Les agissements du harceleur permettent à Myriam Leroy plusieurs descriptions impitoyables : sur les internautes vampirisés par l’orgueil, sur les raids en ligne, sur la fachosphère, sur le discrédit frappant les journalistes, sur un monde virtuel qui en vient, sans prévenir, à phagocyter la vie réelle. Denis est un modeste employé administratif dans l’industrie pharmaceutique. S’il lui arrive de faire une sieste au bureau et s’il regrette le manque de cérébralité de son travail, cela ne l’empêche pas d’avoir son heure de gloire quand il décroche une interview du cinéaste Robert Rodriguez. Car l’homme est passionné de cinéma, écrit régulièrement sur un blog, mêlant (pense-t-il) pertinence et impertinence, ce qui lui vaut l’estime d’une cour virtuelle fidèle et manipulable.

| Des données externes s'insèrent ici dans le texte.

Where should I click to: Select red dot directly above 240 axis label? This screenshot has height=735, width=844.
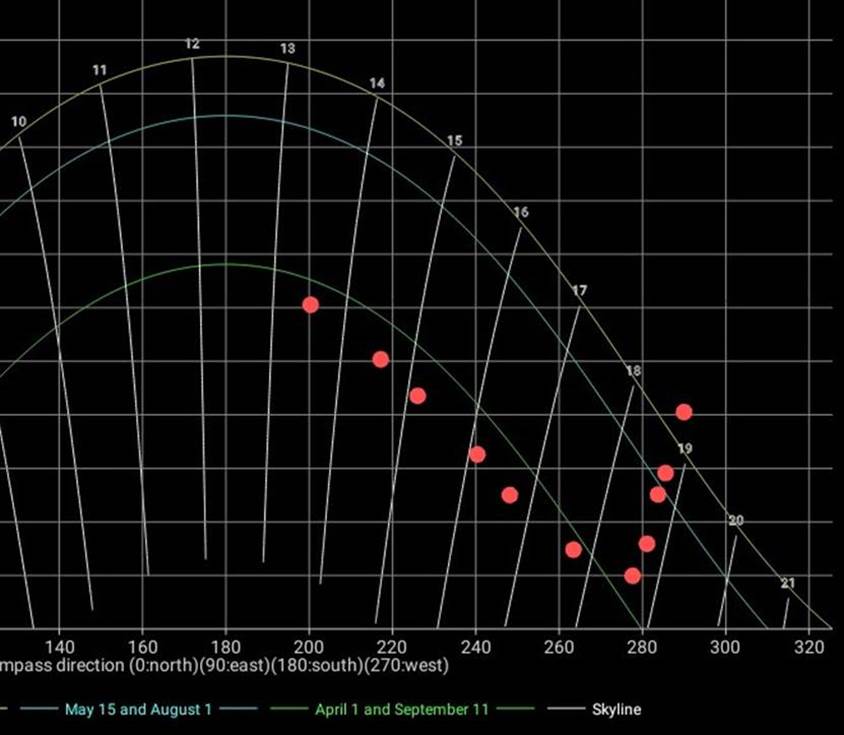[477, 455]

Jusque-là, rien de bien méchant. Comme beaucoup, Denis a des capacités sous-employées, ressent une certaine lassitude vis-à-vis de sa vie professionnelle, mais relativise au regard d’une confortable rémunération. C’est plutôt dans le champ des idées que le bât blesse. Il méprise la « Pravda », c’est-à-dire un journalisme qu’il imagine corporatiste, aux ordres et outrageusement subventionné. Il n’a pas de mots assez durs contre les médias, les droits de l’homme, l’écologie, les minorités, la gauche, mais voue en revanche un culte à Vladimir Poutine, à la realpolitik et à la droite décomplexée de type illibérale. Le refus du « vivre-ensemble », la croyance en un « grand remplacement » contribuent à caractériser un personnage, ainsi que son public, tout droit sortis des cercles renaud-camusiens. C’est lui qui, après avoir été poliment éconduit par l’héroïne du roman, va s’employer à rendre son existence insupportable.

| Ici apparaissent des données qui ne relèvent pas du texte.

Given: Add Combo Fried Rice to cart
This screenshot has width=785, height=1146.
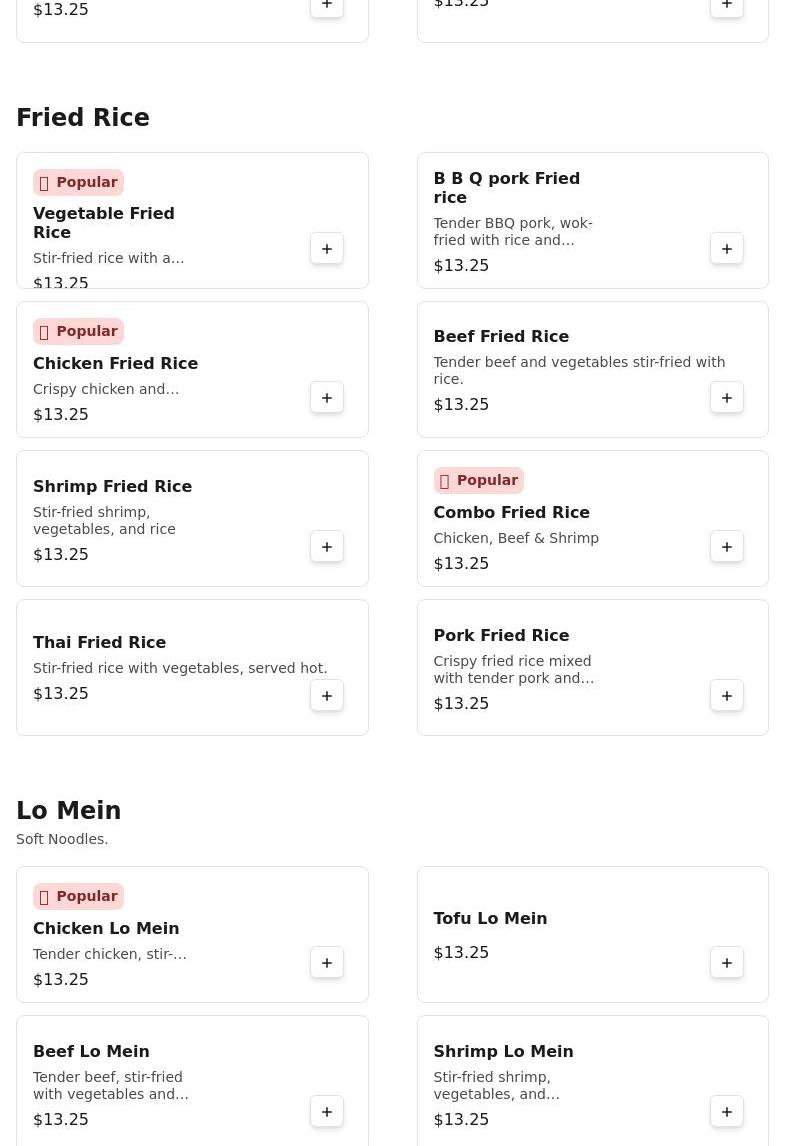Looking at the screenshot, I should [727, 547].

Sur France Inter, alors qu’elle participait à « L’invité de 7h50 », Myriam Leroy évoquait le 14 août dernier les « comportements de prédation » décrits dans son roman, mais aussi l’autosatisfaction du harceleur, se gargarisant d’échapper à la pensée unique, ou le caractère partiellement autobiographique de l’histoire qu’elle conte. La journaliste et romancière belge a effectivement quitté elle-même (dans la douleur, confesse-t-elle) Twitter et Facebook. Elle fut la victime de raids en ligne, recevant des milliers de messages d’insultes et de menaces, et a même un temps vécu sous protection policière. Pourtant, et cela transparaît clairement dans Les Yeux rouges, l’attitude des proches et les réponses apportées par les institutions dans les cas de cyber-harcèlement sont à déplorer et certainement pas de nature à apaiser les victimes : les premiers cherchent à minorer le harcèlement, quand il n’en viennent pas à susurrer qu’« il n’y a pas de fumée sans feu » ; les secondes semblent démunies quand il s’agit de faire face à des situations de ce type, au point d’ignorer ce qu’il faut juridiquement plaider !

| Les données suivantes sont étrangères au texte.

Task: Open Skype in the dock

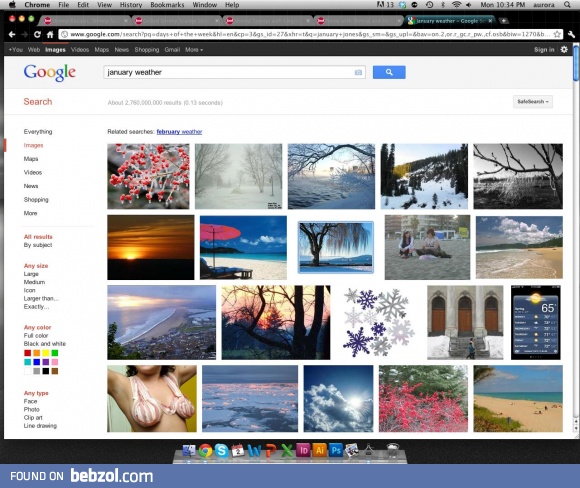Action: [x=222, y=450]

Les Yeux rouges comporte donc une mise en abîme assez glaçante. Cette dernière est même décuplée par la nouvelle autobiographique que rédige l’héroïne du roman. En racontant ses mésaventures, elle semble « boucler la boucle » qui la relie à Myriam Leroy. Echevelé, le roman se veut en outre relativement dense : il interroge la prétendue responsabilité des femmes dans le processus de harcèlement (s’il y en a une, elle consiste à avoir intériorisé un état d’infériorité qui pousse la victime à répondre poliment à son agresseur) ; il raille certaines pratiques médicales, dont la kinésiologie ou l’homéopathie (l’extrait de Mur de Berlin pour les individus se sentant divisés) ; il soupèse les affects induits par le cyber-harcèlement et les verbalise à travers une vie de couple empoisonnée, un manque d’empathie vis-à-vis des autres, voire une impression de nombrilisme n’ayant pourtant rien de commun avec de l’égocentrisme…

L’actualité du propos, l’urgence avec laquelle il est narré, les sujets secondaires qui s’y greffent rendent cette lecture – ce témoignage ? – très appréciable.